ROLE OF SEX HORMONES AND SEX CHROMOSOMES ON DORSAL CA1 NETWORK DYNAMICS AND SPATIAL CODING: IMPLICATIONS FOR SPATIAL LEARNING AND MEMORY

Despite increasing awareness of sex as a biological variable in neuroscience, most studies of hippocampal physiology still rely heavily on male mice. Sex-related differences in learning and memory have been described, potentially reflecting the influence of gonadal hormones and sex-chromosome complement. However, their differentiating roles in shaping hippocampal network dynamics and cells spatial coding remain poorly understood. The Four-Core-Genotype (FCG) mouse model provides a unique framework to dissociate chromosomal sex (XX vs XY) from gonadal sex, enabling mechanistic investigation of these factors at the circuit and cellular levels.
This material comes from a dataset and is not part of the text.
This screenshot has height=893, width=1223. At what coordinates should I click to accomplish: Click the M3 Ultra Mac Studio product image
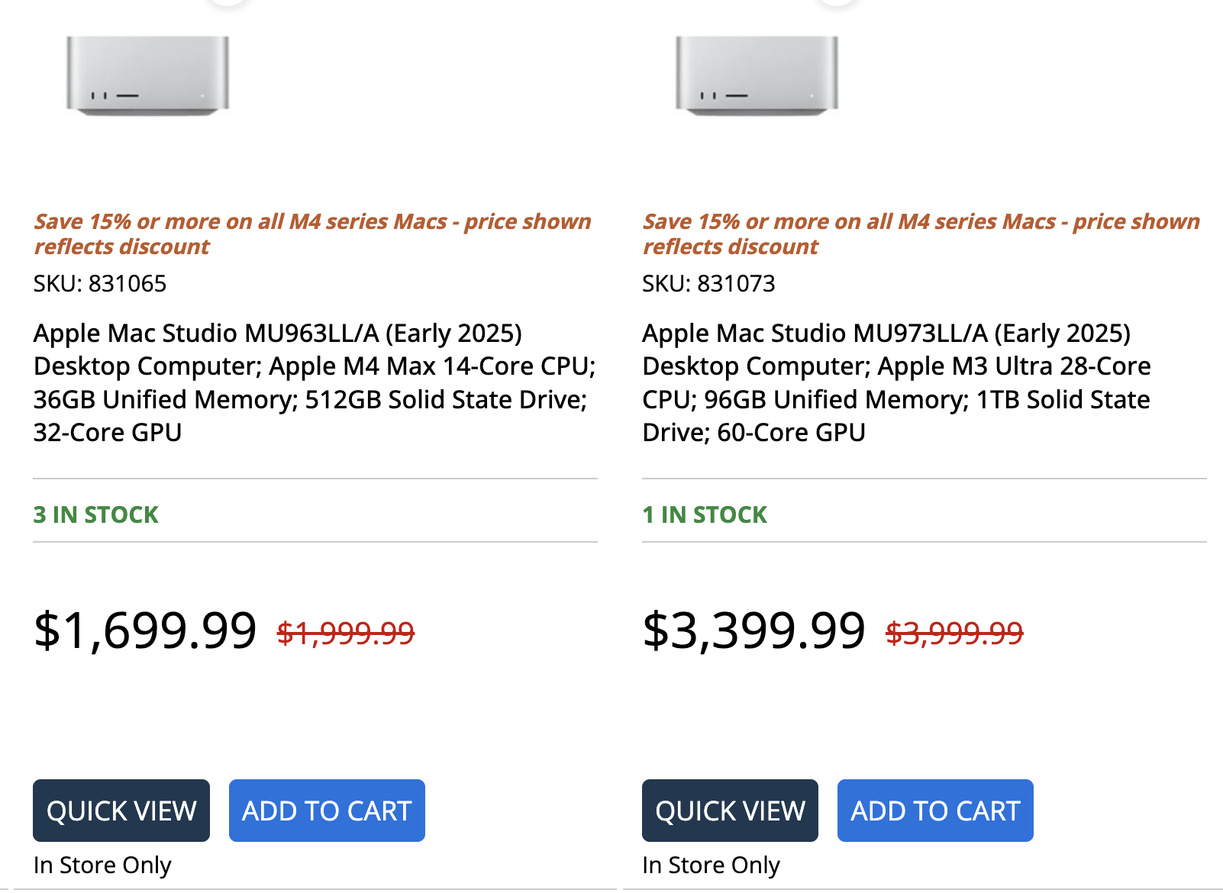pos(757,76)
Here, we examine how sex chromosomes and sex hormones influence dorsal CA1 hippocampal activity across behavioral states and spatial navigation contexts. We performed local field potential (LFP) recordings in head-fixed awake mice, including intact males, intact females monitored across the estrous cycle and ovariectomized females. We quantified electrophysiological dynamics across low-, mid-, and high-frequency oscillatory bands during running and quiet wakefulness to assess hormone- and chromosome-dependent modulation of physiological activity. Parallely, we imaged excitatory neurons of freely-moving mice during a linear-track task using calcium imaging with miniaturized microscopes, which allowed us to explore place-cell properties, spatial stability, and population coding together with behavioral tracking. Ongoing analyses aim to identify convergent and dissociable effects of sex hormones and sex chromosomes on CA1 oscillatory organization and place-cell dynamics. These findings are expected to advance mechanistic understanding of sex-related variability in hippocampal function and inform sex-aware models of cognition and disease.